7 Michael Hooper (Australia): There was so much furore over the concept of playing Pocock and Hooper together when Cheika first paired them earlier this year but the experiment has come off. Hooper might have been overshadowed by his back row colleague, and be now nervously awaiting the outcome of a meeting with the Citing Commissioner, but he worked tirelessly in defence and the breakdown at Twickenham. A mention for Tonga's double-try scoring flanker Jack Ram.

6 Michael Leitch (Japan): Leitch is becoming a fixture in this team and with good reason, after guiding Japan to their second win of the World Cup and only their third ever in the tournament last weekend. Has led the Brave Blossoms brilliantly throughout and was one of their prominent carriers in Milton Keynes on Saturday.

5 Lood de Jager (South Africa): Saturday surely marked the moment when Victor Matfield lost his starting place for the Springboks for good. De Jager was simply outstanding, making tackles, carrying the ball and winning lineouts, there's no way he can be left out of the quarter-finals. Matfield will be a very handy figure on the bench, but in de Jager and Eben Etzebeth, South Africa have a stellar second row.

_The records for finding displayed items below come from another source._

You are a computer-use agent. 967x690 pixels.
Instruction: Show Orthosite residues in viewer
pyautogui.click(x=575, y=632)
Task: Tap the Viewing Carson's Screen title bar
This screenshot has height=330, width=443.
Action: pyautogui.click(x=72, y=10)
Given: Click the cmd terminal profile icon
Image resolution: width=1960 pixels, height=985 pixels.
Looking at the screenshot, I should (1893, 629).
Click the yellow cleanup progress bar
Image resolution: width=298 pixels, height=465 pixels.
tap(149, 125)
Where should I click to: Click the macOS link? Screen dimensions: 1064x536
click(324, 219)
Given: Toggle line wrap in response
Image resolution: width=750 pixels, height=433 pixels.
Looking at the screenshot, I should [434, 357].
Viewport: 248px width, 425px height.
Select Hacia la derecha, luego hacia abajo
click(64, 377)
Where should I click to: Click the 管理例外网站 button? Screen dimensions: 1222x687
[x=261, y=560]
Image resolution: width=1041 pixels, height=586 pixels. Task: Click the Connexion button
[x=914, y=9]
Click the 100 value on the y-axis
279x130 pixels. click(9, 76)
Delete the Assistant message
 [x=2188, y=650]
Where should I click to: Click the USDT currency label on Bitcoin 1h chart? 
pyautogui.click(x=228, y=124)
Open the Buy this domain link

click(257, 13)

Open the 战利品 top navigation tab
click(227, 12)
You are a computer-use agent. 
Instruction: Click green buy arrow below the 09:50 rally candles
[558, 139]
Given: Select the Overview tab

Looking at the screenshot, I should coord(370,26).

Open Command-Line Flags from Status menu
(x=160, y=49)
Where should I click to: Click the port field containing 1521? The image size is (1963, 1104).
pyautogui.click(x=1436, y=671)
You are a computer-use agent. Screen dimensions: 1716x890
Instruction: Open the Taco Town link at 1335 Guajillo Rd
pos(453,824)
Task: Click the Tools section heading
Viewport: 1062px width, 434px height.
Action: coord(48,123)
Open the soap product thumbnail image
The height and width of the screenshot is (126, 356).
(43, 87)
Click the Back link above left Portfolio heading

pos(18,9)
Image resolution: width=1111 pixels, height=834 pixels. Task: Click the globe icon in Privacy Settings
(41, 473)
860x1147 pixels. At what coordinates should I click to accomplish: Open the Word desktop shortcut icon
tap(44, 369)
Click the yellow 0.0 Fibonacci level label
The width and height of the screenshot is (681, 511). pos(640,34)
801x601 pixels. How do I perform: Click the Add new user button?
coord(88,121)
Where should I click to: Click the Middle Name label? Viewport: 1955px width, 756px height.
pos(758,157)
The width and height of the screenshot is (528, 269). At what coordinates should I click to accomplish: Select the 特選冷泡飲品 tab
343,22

4 Iain Henderson (Ireland): The young Irish giant got the nod over Devin Toner to partner Paul O'Connell in the second row against Italy, going on to deliver. Carried hard and made a couple of key turnovers for his side in a tight battle. He keeps out England's Joe Launchbury and South Africa's Eben Etzebeth.

3 Sekope Kepu (Australia): Right at the heart of the Wallabies' scrum dominance at Twickenham as he enjoyed getting stuck into Joe Marler. Kepu has always been a great carrier but his improvements at the set-piece allowed Australia to win a number of penalties. He gets the nod ahead of France try-scorer Rabah Slimani and Georgia's Levan Chilachava.

2 Shota Horie (Japan): The Japanese pack was always going to surprise a few people, and they continued their incredible record of having not lost a scrum in the tournament so far. Horie is a big reason for that, with his ability to hook the ball instantly so they can get it out if they are under pressure, and he was also very active around the park. Sees off Stephen Moore who produced a captain's display for the Wallabies.

1 Scott Sio (Australia): While almost every pundit backed England to beat Australia, they also agreed that the English would need to win the scrum battle. That clearly wasn't the case, and in Sio, Australia look to have found a real gem at loosehead. The youngster more than held his own against Dan Cole and also chipped in with seven tackles in defence.